((
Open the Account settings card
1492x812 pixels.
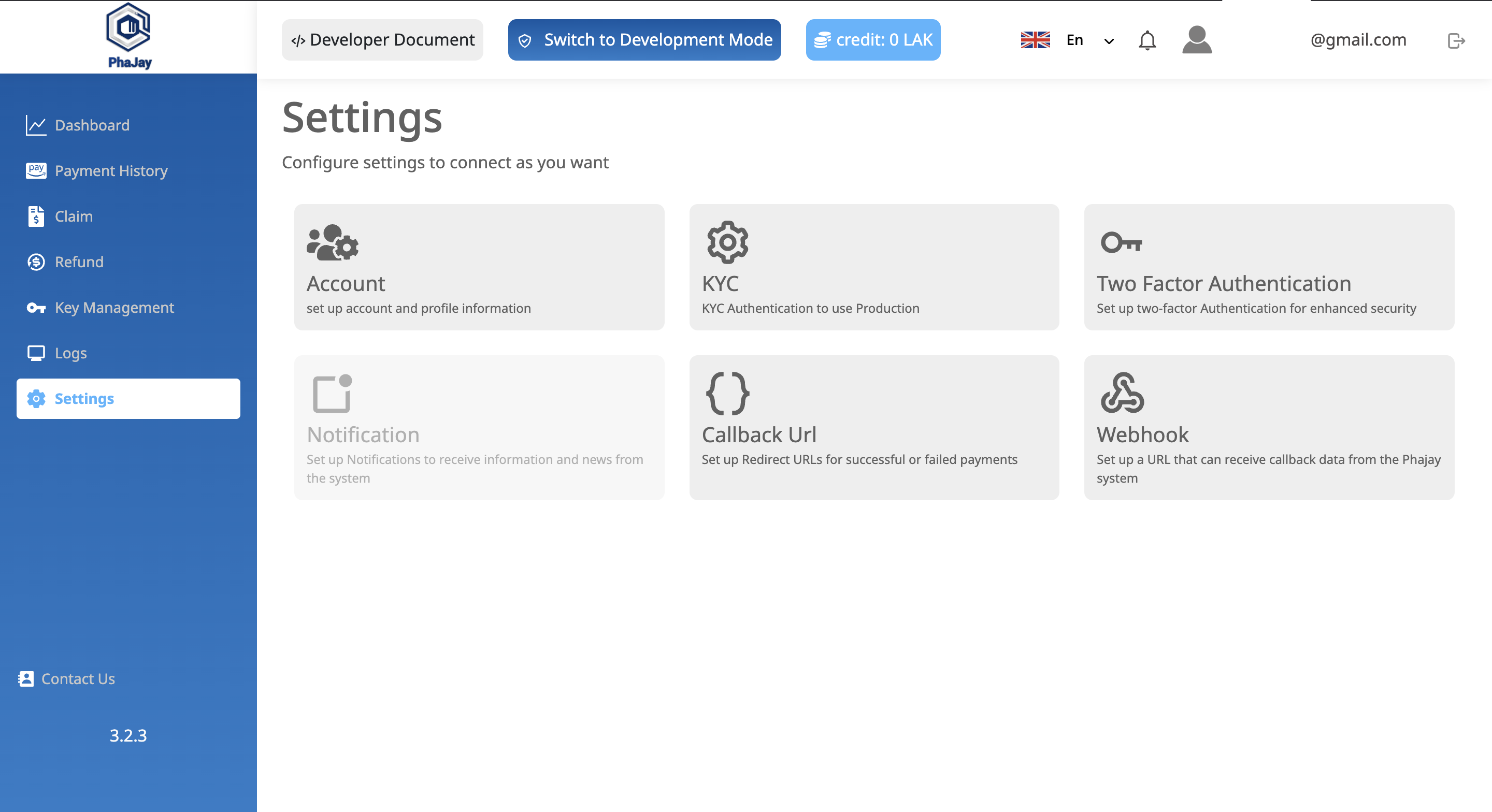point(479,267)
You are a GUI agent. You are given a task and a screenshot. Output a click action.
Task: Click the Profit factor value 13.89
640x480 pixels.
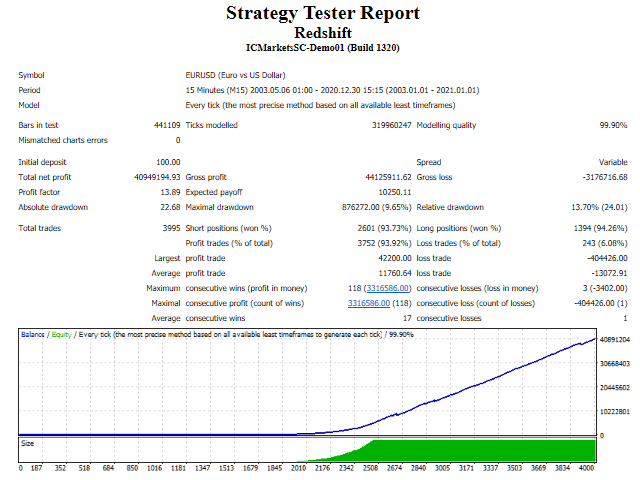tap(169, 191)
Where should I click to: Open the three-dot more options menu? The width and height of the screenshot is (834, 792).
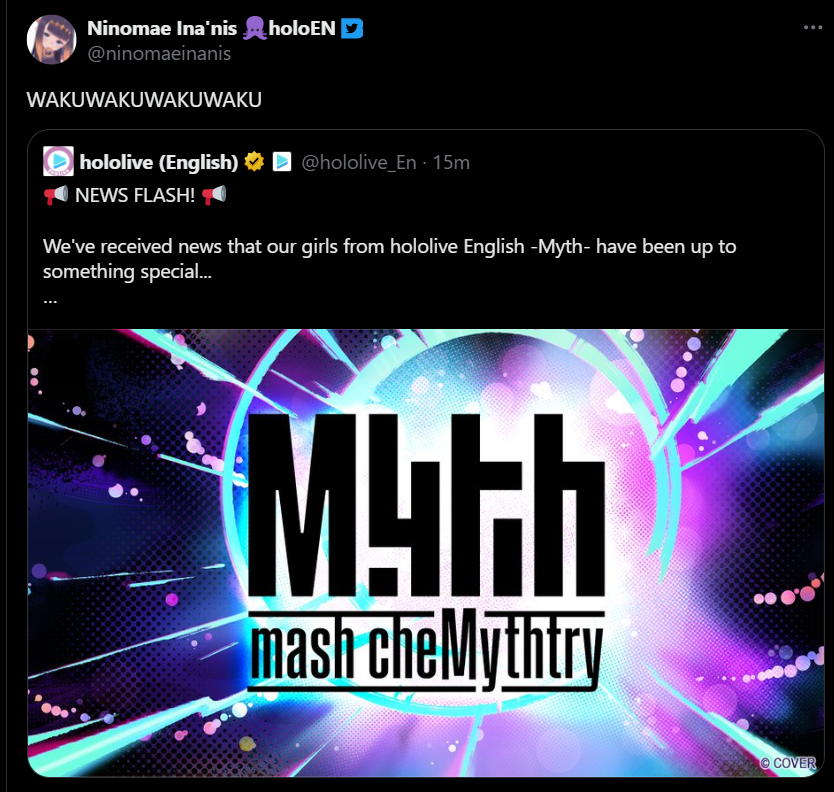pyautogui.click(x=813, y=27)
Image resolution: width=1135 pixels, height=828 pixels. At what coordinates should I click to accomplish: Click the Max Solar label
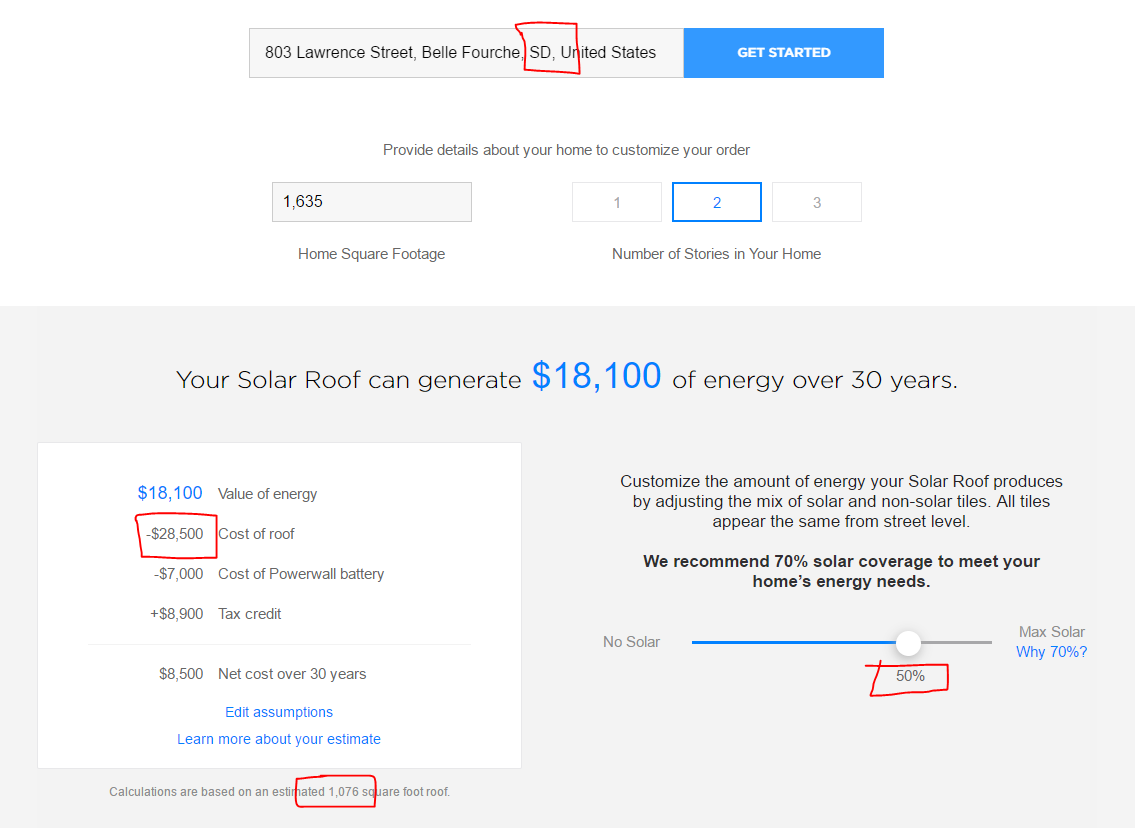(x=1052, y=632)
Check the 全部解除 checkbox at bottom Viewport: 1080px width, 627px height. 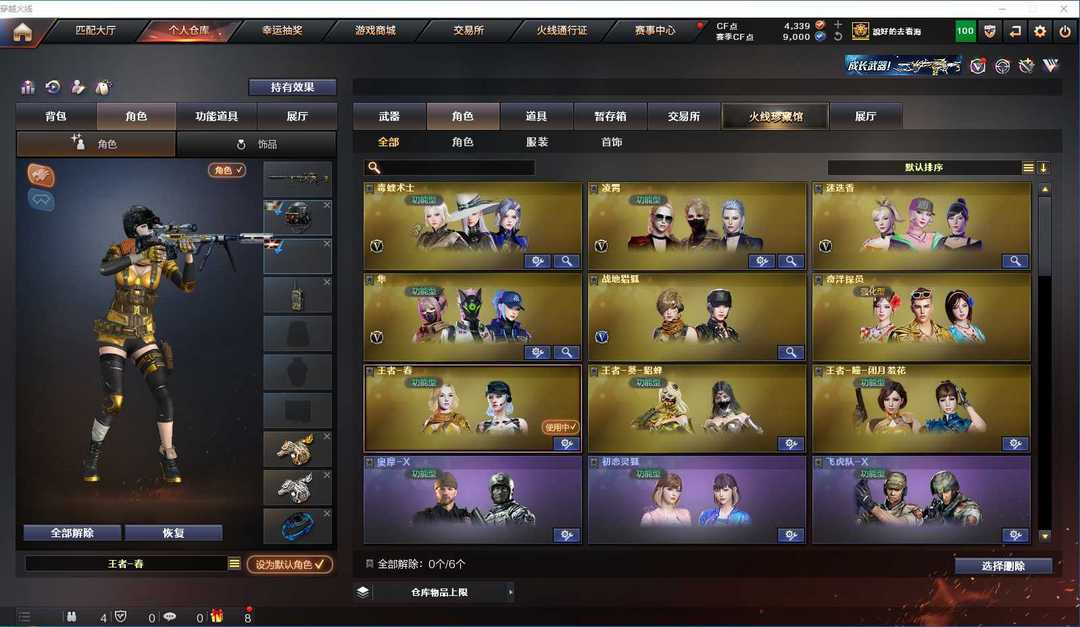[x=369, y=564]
))
### AIM OF THE TASK
Begin at the line that contains "You are a GUI" and stop after the line that contains "tap(169, 191)", and write out those lines again with the item text unchanged but each click coordinate in the answers multiplied by 1.65 and rounded to a whole number, halves up. Leave the pictures out of your answer.

### SOLUTION TO THE PROBLEM
You are a GUI agent. You are given a task and a screenshot. Output a click action.
Task: Click the Profit factor value 13.89
640x480 pixels.
tap(279, 315)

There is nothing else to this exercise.